This weeks's Science Now has a really cool example of the awesome power of genetics and genetic engineering. Published in Molecular Systems Biology, a paper by Nazanin Saeidi et al. describes the construction of a bacterial bomb designed to take out Pseudomonas aeruginosa, which is a nasty biofilm-forming human pathogen.
Traditionally, we think about bacteria a single-celled organisms but this is often not really the case. In many situations, populations of bacteria form multicellular masses called biofilms. These can be a big problem, particularly for human disease, because the biofilm structure can make the bugs resistant to regular antibiotic attack.
Bring in the Special Forces. Saeidi et al. took another bacterium - workhorse of the molecular biology lab, Escherichia coli - and pimped it out to be a Pseudomonas aeruginosa killing machine, using many of the own pathogen's weapons against it.

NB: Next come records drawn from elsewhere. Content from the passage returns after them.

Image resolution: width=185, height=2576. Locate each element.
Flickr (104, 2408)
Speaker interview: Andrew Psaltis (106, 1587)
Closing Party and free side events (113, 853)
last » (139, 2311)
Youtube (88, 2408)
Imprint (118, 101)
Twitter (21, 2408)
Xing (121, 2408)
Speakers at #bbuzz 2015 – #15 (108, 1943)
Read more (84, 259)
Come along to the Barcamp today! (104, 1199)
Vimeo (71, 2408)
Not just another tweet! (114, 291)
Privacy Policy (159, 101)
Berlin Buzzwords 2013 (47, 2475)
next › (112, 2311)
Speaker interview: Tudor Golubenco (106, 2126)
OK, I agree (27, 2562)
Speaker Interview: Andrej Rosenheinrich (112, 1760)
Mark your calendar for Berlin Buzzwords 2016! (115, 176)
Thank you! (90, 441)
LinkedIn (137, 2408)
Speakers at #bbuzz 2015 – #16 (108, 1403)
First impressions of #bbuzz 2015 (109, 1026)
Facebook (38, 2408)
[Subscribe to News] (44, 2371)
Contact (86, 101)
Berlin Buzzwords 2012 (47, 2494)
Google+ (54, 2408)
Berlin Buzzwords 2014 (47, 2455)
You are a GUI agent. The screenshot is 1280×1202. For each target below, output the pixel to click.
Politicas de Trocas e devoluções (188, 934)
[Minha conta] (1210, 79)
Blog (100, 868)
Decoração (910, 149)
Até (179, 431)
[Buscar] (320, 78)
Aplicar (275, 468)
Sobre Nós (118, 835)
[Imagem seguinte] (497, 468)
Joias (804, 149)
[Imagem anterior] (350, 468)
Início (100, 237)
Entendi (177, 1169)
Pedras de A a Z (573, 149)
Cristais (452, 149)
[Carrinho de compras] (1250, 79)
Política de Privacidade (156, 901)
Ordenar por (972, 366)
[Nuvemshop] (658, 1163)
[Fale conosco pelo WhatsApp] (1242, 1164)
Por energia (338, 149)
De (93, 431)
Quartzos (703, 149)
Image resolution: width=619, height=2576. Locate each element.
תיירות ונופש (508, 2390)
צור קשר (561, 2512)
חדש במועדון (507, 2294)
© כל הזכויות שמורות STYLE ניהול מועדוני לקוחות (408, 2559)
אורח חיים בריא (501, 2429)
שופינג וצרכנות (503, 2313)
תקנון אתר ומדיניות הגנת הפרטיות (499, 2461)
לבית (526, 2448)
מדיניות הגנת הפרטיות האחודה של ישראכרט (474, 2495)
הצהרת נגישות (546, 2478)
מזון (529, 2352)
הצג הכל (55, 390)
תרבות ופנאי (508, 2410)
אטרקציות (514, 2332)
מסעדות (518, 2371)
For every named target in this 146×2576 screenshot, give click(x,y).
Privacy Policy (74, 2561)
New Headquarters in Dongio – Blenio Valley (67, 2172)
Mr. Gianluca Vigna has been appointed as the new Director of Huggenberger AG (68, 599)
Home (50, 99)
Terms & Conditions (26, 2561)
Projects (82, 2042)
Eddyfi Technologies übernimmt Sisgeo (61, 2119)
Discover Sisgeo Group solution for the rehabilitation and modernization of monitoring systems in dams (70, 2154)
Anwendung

Essentially, the system was comprised of three parts:
1. The E. coli were engineered to recognise the "quorum sensing" signals that the Pseudomonas naturally produce to communicate during biofilm formation.
2. The quorum sensing receptor was genetically wired up to a gene that produced a toxin, pyocin, that had been modified to kill Pseudomonas. (In fact, they modified the very toxin that Pseudomonas uses to kill other bacteria during biofilm formation.)
3. The sensor was also wired up to a self-destruct mechanism, switching on expression of a lysis protein that, once enough had accumulated, would cause the cell to burst.
The net result is an E. coli that can sense when it is near Pseudomonas biofilms and, once the density is high enough, will start producing the pyocin toxin and the self-destruct lysis protein. After a period of accumulation, the cell bursts and all the surrounding Pseudomonas are exposed to the toxin, hopefully killing them.
The paper was just proof of principle, really. They were able to kill 90-99% of Pseudomonas aeruginosa with their new bug-bomb but there are still a lot of hurdles to overcome before this could be considered as a treatment for Cystic Fibrosis and other biofilm-related diseases. For one thing, it is not clear how harmful the E. coli, itself a human pathogen, or its toxic cargo would be to the patient or the other "friendly" bacteria in their bodies.
Despite this, though, I still think it is cool. Just being able to engineer something like this that works is a demonstration of how awesome molecular biology and genetics is in the 21st Century. Even if human diseases cannot be targeted directly with such techniques, biofilms also cause problems outside the body, such as in water pipes or on surgical instruments, and having another potential weapon in the arsenal to fight them is always welcome.